The Benefits of Independent Directors
Before delving deep into the benefits of having an independent director on any given board, let’s define the term.
For a director to be independent, they can’t be a company employee or shareholder. Nor can they be a family member of another director.
Mostly, they’re someone that’s brought in from the outside, who possesses a neutral perspective. The independent director is meant to uphold the best interests of the shareholders, employees, customers, and the entire organization.
This director’s independence means they aren’t impacted by internal or external forces, and the board leverages that centered approach to reach informed decisions.
Independent Directors Bring a Fresh Perspective
When people are too immersed in a company’s culture, it’s only human to develop biases and lean towards a specific way of thinking.

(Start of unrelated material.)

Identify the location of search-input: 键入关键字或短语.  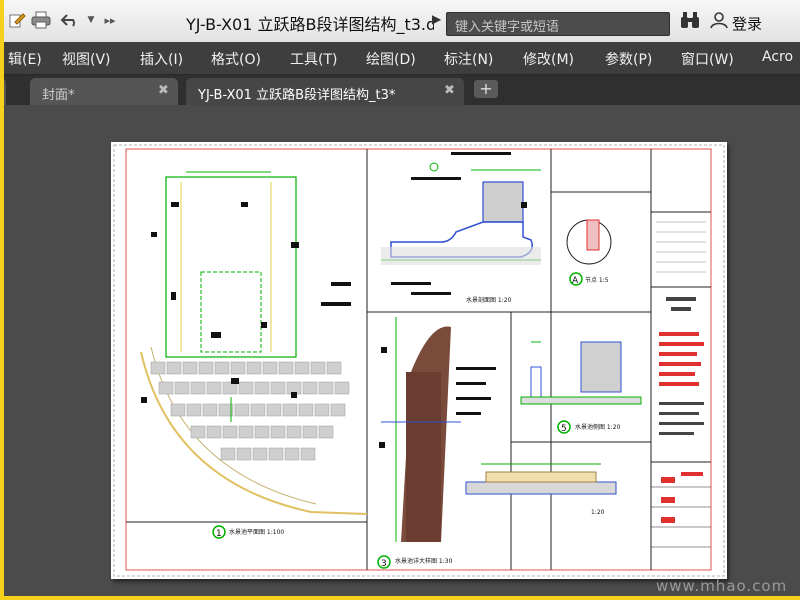
(558, 24).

That isn’t to say the knowledge of the ins-and-outs of an organization’s infrastructure and personnel is a bad thing. In fact, it’s quite the opposite. Generally, the more boards of directors know about their business, the better.
However, like everything else in the world, there’s a need for balance. Without someone from the outside looking in, offering their own take, it’s too easy to fall into the same patterns and traps that keep a company stagnant.
The independent director brings clarity and objectivity to the table that complements the rest of the board’s understanding of what came before.
A Fresh Set of Highly Developed Skills
Any independent entity being brought onto a board of directors is going to be someone with a sterling reputation and a history of success.
They’ll possess vast knowledge when it comes to finances, marketing, governance, and strategy. On top of that, these talented individuals have their own resources and business networks that can be of benefit to the organization.
Combining this skill set with the objectivity mentioned above makes independent directors a welcome addition to any board.
A Level Head in Times of Conflict
There’s going to be differences in every board. In family-run boards, for instance, it’s virtually a guarantee that there’ll be conflicts of interest.
In many cases, when these situations arise, and there appears to be a conflict of interest, independent directors can resolve the problem. They prevent board members from making decisions in the best interest of themselves and ensure that all motions and transactions occur with the organization in mind.
An Objective Evaluator for Succession Planning
Another scenario where internal, personal biases can play a negative role is when deciding which employees move up the corporate ladder.
When boards become too ingrained in the culture of the company, it can give them tunnel vision. There’s a tendency to earmark future leaders and never revisit or reassess the situation. Whereas an independent director is far more likely to find those diamonds in the rough, overlooked by the board.
The unique view brought forth by an independent director means they could see something special in an entry-level worker, for example. That hypothetical person could end up being an organization boon that – without an independent director – wouldn’t have been discovered.
Were you on the fence about finding an independent director? Hopefully, this article has clearly illustrated they could provide a massive benefit to your board.